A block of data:
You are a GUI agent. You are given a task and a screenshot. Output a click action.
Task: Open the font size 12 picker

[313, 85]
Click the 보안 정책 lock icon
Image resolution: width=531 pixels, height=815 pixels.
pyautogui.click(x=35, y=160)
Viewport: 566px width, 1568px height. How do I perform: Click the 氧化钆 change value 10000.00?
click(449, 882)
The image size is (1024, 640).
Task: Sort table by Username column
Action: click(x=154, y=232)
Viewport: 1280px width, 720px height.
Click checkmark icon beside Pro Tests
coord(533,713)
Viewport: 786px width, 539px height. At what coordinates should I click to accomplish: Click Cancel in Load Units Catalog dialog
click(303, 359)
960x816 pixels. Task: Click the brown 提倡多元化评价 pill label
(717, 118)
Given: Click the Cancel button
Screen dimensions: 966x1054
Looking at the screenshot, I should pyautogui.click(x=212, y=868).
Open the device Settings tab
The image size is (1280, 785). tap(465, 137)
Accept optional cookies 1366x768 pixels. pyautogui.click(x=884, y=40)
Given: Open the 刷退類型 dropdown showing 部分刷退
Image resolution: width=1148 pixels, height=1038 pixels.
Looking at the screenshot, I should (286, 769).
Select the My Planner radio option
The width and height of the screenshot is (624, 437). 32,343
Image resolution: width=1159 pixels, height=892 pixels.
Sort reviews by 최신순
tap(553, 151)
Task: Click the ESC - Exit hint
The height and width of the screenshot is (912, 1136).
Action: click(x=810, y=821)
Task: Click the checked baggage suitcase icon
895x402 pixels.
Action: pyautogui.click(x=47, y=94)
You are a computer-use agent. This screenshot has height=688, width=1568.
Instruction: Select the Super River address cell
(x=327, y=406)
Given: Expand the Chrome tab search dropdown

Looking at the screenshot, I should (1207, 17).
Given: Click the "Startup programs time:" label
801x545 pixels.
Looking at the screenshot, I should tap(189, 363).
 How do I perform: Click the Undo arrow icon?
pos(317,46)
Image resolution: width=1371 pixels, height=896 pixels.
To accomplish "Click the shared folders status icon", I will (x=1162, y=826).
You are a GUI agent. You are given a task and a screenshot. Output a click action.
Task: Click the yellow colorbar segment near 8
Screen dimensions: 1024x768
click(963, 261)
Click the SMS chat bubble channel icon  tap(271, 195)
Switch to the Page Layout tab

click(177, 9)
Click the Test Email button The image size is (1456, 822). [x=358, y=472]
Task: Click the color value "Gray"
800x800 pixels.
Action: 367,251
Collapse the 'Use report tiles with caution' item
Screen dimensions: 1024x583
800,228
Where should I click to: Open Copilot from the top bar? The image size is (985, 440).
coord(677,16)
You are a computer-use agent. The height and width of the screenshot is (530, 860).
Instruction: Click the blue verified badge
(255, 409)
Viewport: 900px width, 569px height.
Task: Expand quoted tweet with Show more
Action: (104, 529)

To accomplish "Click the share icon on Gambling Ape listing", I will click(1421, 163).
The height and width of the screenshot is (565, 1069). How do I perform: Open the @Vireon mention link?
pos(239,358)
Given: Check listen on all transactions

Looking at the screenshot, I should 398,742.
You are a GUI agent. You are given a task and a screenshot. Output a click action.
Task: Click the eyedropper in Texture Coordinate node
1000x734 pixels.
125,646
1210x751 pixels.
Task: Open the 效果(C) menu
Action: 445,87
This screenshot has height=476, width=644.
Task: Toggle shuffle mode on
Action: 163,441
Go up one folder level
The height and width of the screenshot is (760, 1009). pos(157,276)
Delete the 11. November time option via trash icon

__To be done__
Find every line in the items above that contains the string "size", and copy each of those lines.

__Full output__
Task: Open the font size 12 picker
The image size is (1024, 640).
The image size is (1280, 785). tap(465, 137)
Click the Test Email button The image size is (1456, 822). [x=358, y=472]
Where should I click to: Open Copilot from the top bar? The image size is (985, 440).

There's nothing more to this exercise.